-- Start of Records provided --
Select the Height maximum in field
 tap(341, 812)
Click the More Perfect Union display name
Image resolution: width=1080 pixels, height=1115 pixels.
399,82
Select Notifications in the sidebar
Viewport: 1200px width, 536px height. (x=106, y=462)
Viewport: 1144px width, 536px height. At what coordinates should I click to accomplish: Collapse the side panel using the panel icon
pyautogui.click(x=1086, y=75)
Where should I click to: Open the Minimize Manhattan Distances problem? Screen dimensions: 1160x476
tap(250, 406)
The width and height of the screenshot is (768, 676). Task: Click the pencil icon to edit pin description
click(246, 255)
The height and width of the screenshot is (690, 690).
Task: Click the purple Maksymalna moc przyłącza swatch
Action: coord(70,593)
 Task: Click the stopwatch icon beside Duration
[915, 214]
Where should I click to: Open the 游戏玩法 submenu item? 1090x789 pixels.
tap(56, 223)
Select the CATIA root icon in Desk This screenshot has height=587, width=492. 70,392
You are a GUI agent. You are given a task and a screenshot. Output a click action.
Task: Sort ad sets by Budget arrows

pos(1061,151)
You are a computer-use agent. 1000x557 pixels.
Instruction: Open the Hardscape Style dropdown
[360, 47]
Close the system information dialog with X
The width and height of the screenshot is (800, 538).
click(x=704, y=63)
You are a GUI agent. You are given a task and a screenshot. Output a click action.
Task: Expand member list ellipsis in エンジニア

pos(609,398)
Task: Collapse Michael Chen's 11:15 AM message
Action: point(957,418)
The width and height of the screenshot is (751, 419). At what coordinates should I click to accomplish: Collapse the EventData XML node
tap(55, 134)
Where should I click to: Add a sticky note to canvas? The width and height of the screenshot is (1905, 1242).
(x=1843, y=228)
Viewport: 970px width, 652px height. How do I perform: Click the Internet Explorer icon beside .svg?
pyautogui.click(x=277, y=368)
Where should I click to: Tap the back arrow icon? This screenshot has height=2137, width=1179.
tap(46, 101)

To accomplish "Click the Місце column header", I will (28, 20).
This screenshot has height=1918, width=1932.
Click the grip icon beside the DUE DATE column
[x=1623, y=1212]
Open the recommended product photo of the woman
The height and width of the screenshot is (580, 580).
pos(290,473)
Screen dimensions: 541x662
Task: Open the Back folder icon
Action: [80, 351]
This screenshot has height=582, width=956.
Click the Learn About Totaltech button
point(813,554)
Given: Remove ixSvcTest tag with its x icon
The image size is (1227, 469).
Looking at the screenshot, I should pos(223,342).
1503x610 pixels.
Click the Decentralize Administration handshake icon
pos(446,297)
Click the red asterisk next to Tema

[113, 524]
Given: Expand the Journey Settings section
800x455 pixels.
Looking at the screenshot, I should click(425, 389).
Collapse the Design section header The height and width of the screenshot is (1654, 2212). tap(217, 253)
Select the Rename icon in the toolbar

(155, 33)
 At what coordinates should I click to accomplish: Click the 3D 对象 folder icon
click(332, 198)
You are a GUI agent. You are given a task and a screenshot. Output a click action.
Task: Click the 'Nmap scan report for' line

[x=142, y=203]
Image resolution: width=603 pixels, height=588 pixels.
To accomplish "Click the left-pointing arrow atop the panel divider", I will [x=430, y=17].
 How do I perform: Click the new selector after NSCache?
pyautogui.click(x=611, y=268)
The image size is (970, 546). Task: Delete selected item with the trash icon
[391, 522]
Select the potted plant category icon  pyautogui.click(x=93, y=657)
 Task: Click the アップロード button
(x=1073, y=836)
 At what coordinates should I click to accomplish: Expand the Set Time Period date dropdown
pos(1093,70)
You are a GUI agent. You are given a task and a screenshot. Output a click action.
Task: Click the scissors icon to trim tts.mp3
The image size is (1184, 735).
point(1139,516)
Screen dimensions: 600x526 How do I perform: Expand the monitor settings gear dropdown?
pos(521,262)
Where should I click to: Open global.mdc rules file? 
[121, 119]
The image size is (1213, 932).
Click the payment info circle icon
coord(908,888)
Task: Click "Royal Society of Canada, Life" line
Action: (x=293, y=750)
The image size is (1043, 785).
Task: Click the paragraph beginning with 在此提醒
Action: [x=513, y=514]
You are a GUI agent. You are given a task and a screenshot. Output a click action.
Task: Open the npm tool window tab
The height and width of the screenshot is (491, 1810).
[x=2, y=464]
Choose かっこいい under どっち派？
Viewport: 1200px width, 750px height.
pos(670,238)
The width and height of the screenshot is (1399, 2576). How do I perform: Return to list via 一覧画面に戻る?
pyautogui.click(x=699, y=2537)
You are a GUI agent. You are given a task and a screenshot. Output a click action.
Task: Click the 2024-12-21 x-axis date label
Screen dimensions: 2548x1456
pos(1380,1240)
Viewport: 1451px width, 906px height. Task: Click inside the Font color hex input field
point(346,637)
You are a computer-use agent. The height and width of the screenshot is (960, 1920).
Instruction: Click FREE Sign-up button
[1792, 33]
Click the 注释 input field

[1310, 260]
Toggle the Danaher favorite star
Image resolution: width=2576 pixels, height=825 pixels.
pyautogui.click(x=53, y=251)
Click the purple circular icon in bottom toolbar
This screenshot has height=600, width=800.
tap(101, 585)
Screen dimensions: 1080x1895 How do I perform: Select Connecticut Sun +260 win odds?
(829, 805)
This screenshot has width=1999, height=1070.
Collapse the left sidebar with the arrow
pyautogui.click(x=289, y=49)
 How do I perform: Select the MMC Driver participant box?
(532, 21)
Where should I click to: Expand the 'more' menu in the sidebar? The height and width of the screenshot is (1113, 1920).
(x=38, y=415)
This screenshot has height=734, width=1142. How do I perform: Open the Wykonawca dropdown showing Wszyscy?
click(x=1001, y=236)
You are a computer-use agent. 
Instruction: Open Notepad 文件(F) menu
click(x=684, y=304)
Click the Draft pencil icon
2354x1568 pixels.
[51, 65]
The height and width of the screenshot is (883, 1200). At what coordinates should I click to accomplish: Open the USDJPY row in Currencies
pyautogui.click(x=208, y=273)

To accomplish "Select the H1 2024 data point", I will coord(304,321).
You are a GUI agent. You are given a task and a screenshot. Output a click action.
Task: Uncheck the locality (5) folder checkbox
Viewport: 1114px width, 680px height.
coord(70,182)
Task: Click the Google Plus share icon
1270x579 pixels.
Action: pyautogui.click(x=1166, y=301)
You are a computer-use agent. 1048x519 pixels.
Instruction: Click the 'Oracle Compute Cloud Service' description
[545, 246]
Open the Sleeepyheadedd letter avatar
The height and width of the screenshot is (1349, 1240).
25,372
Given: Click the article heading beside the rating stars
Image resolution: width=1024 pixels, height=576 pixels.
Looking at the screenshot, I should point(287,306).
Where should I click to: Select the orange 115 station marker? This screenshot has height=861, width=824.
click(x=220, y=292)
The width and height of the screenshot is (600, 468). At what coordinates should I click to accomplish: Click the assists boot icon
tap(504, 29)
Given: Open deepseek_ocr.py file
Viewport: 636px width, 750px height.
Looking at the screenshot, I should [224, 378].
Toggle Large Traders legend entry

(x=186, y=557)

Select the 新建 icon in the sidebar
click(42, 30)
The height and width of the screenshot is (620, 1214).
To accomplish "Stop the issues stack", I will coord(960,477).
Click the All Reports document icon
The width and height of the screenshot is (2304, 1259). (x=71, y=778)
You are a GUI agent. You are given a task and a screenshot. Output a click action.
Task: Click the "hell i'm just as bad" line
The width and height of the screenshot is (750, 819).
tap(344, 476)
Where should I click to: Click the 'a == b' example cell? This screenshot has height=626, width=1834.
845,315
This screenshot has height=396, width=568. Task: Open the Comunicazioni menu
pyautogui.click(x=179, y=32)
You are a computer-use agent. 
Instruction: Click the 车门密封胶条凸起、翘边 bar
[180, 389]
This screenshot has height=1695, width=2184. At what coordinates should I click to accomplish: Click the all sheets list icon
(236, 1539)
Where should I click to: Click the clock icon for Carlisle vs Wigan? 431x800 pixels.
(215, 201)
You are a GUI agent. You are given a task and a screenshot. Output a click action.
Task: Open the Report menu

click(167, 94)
-- End of Records provided --
## Task goal
Please reproduce the items word for word, starting at the line that contains "Viewport: 970px width, 652px" and ending after the line that contains "click(332, 198)".

## Output
Viewport: 970px width, 652px height. How do I perform: Click the Internet Explorer icon beside .svg?
pyautogui.click(x=277, y=368)
Where should I click to: Tap the back arrow icon? This screenshot has height=2137, width=1179.
tap(46, 101)

To accomplish "Click the Місце column header", I will (28, 20).
This screenshot has height=1918, width=1932.
Click the grip icon beside the DUE DATE column
[x=1623, y=1212]
Open the recommended product photo of the woman
The height and width of the screenshot is (580, 580).
pos(290,473)
Screen dimensions: 541x662
Task: Open the Back folder icon
Action: [80, 351]
This screenshot has height=582, width=956.
Click the Learn About Totaltech button
point(813,554)
Given: Remove ixSvcTest tag with its x icon
The image size is (1227, 469).
Looking at the screenshot, I should pos(223,342).
1503x610 pixels.
Click the Decentralize Administration handshake icon
pos(446,297)
Click the red asterisk next to Tema

[113, 524]
Given: Expand the Journey Settings section
800x455 pixels.
Looking at the screenshot, I should click(425, 389).
Collapse the Design section header The height and width of the screenshot is (1654, 2212). tap(217, 253)
Select the Rename icon in the toolbar

(155, 33)
 At what coordinates should I click to accomplish: Click the 3D 对象 folder icon
click(332, 198)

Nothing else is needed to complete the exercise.